The property would leave a legacy of which Freeman's great-grandfather, Dennis Freeman, would be proud. Dennis was born a slave on Tombee Plantation in 1850. After being emancipated, he joined the Navy in 1866, and in the 1920s, he and 46 other men pooled their money to purchase 328 acres of waterfront and hunting property that formed the Lands End Woodland Club.
Today, Herbert Freeman said it is more important than ever to hold on to the property for his heirs, which include six children, six grandchildren and three great-grandchildren.
"I'll try to keep all of it, I know that is for sure," he said. "It is important to me because my great-grandfather was a part of it, and we should grab hold of it. Dennis told the family to hold on to this land and to never let it go."
Freeman, a retired cook at Parris Island, helped to raise money to maintain the property by cooking at fundraisers.
Today, Lands End Woodland President Francis Coaxum continues that tradition by frying fish and chicken dinners and oyster roasts about twice a year to raise money for the taxes, insurance and property maintenance. Coaxum's grandfather Clarence Coaxum was also one of the original club founders.
"I remember when I was the youngest one in the crew," said Coaxum, now 62.
Over the years, members have used various resources to sustain their property, which contains a 3-acre cemetery. For the eighth year, the River Festival is being held to celebrate their Gullah culture and to raise money for the organization.
"I enjoyed it because I like to cook," Coaxum said. "The men would go out in the boats to catch the fish and crab to cook for the fundraiser."
Coaxum said one year the dinner sales weren't enough to pay the bills, so members sold canned oysters they had harvested from their beach.
For a time, the group's forestry program in which they sold pine trees helped maintain the property as well.
Adam Street Baptist continues to use the waterfront access for river baptisms.
Four couples have recently rented the property for their weddings. Rentals are $175 to $375 a day depending on the size of the group.
Coaxum and Freeman urge heirs to join. Voting members must be a verifiable descendant of one of the original 47 founding members and pay annual membership dues of $75.
"In past years, the organization allowed non-heir members; however, we presently only accept members who are heirs," said Rosalyn Browne, Woodland executive board member and a great-great granddaughter of Dennis Freeman.
Coaxum said the property was a teaching tool for the community on how to keep their property as well as offering fond memories for him.
"I grew up learning how to swim right there on that beach, as did most people in this community," Coaxum said. "It is an important time just for me to go there and walk on that beach and to think of the original members. It always fills my heart to see what God had put in their hearts."
"If people were to let that land get away, those ancestors would turn over in their graves," he said.
The 328-acre Lands End Woodland property on St. Helena Island where the River Festival is being held Aug. 31 and Sept. 1 was once known as Riverside Plantation.

### ENTRIES PROVIDED
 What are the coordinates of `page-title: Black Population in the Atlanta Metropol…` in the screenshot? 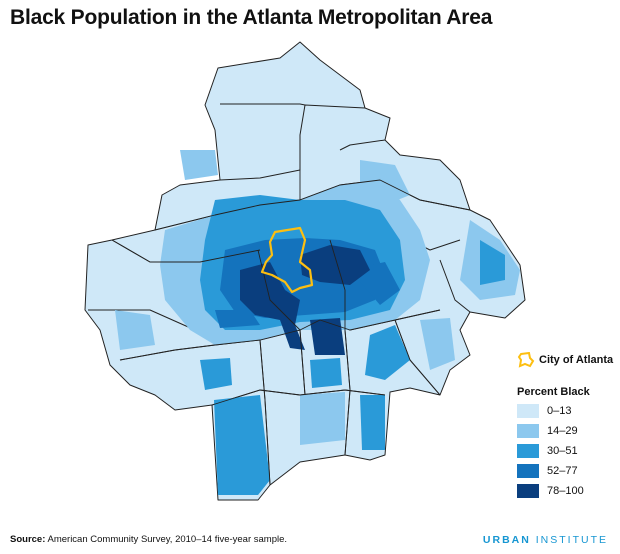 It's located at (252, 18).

---

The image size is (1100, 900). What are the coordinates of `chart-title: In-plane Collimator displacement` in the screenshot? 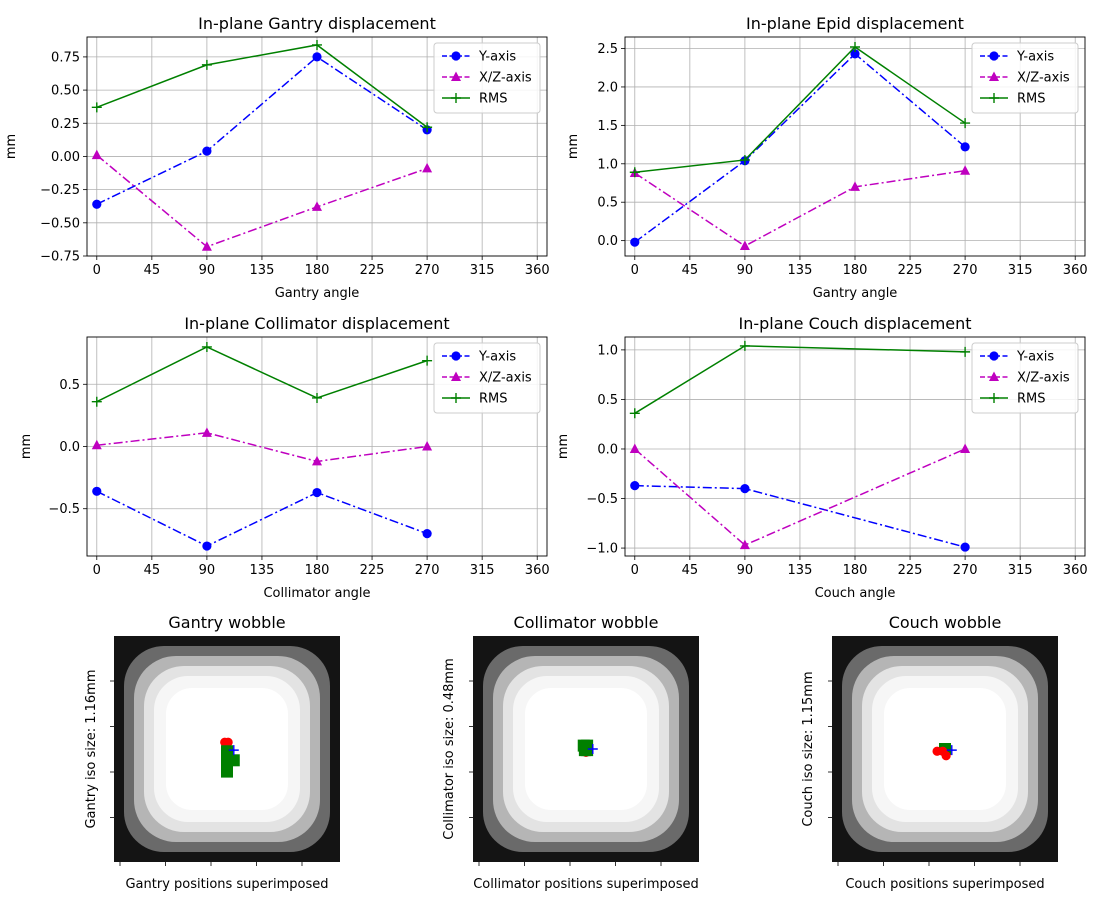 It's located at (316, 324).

==

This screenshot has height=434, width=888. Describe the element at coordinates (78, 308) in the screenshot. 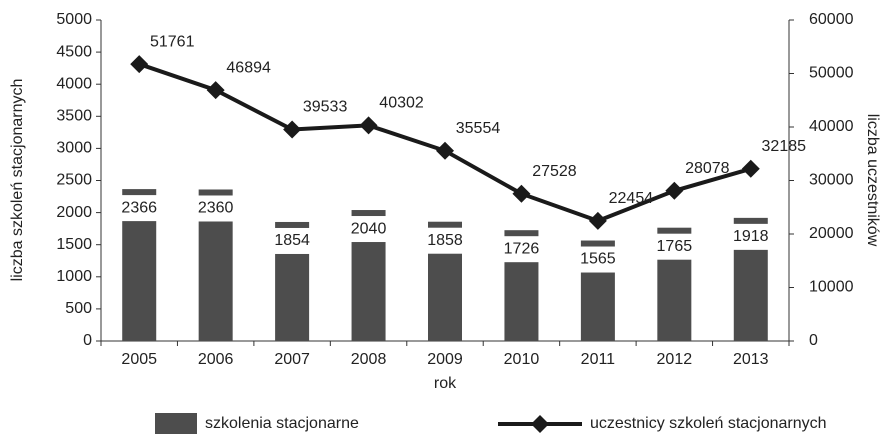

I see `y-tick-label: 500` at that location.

### WHAT TO PRODUCE
Write out the passage of the Lands End Woodland text starting at "Adam Street Baptist" and ending at "of Dennis Freeman.". The entries aren't needed for this.

### REPLY
Adam Street Baptist continues to use the waterfront access for river baptisms.
Four couples have recently rented the property for their weddings. Rentals are $175 to $375 a day depending on the size of the group.
Coaxum and Freeman urge heirs to join. Voting members must be a verifiable descendant of one of the original 47 founding members and pay annual membership dues of $75.
"In past years, the organization allowed non-heir members; however, we presently only accept members who are heirs," said Rosalyn Browne, Woodland executive board member and a great-great granddaughter of Dennis Freeman.